The questions physicians would ask the presidential candidates

Asked what questions they'd pose to the 2016 presidential candidates, physicians had no trouble coming up with a wide range of healthcare issues they want the politicians to address.

As part of an election pollMedical Economics asked its readers the following question: "If you could ask the presidential candidates one question, what would you ask?" The publication summed up the majority of replies. Here are the top five:

  1. Why shouldn't we have the same health insurance as you?
  2. Why are health insurers allowed to make billion dollar profits and pay their CEOs millions while denying the public care and not adequately paying the physicians who make life and death decisions daily?
  3. What are you going to do to lure more people into primary care medicine and retain those that practice it now?

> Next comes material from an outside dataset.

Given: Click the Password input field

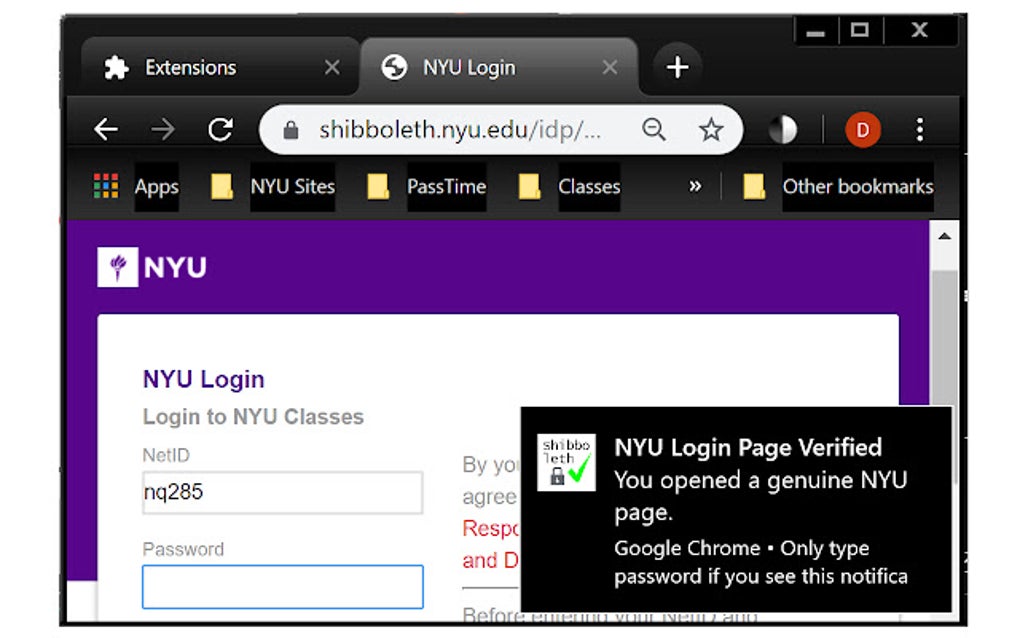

  4. How would you give doctors and patients more control of patients' health and remove beaurocracy, such as documentation requirments, that take away from direct patient care?
  5. Why should doctors accept insurance with much higher deductibles, difficult billing and insurers who try to evade payment as well as the low reimbursements now coming from the insurance companies?

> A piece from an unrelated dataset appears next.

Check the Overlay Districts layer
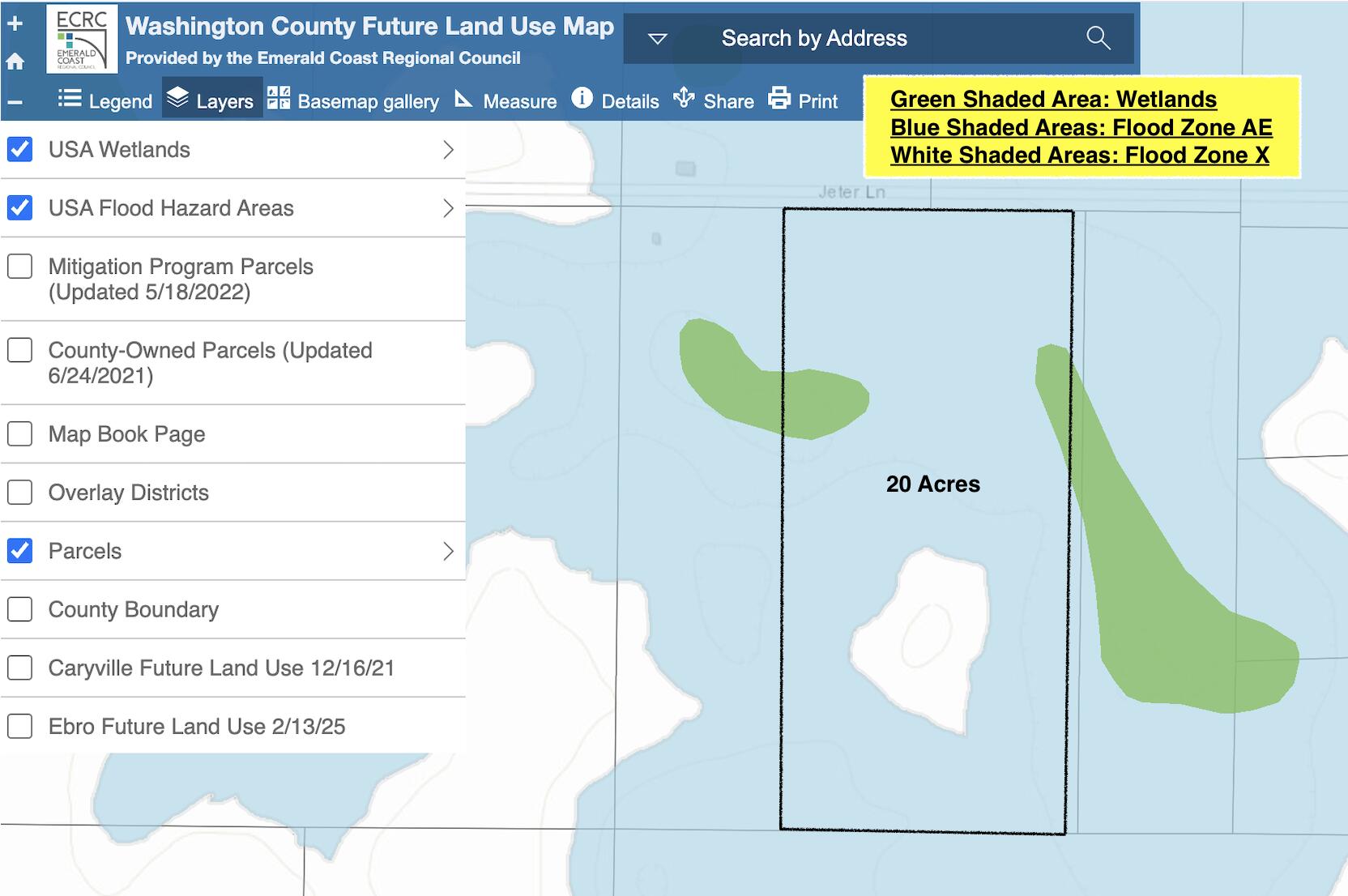Image resolution: width=1348 pixels, height=896 pixels. (x=20, y=493)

Physicians also wanted to know what will happen to the millions of uninsured who would lose health coverage if Obamacare is repealed and why the candidates don't have practicing phyicians advising them on healthcare policy.

The presidential campaigns have put a spotlight on the U.S. healthcare system. As the field has narrowed, healthcare policies have become a focal point, although some candidates, including Republican frontrunner Donald Trump, have faced criticism that their policies are short on details.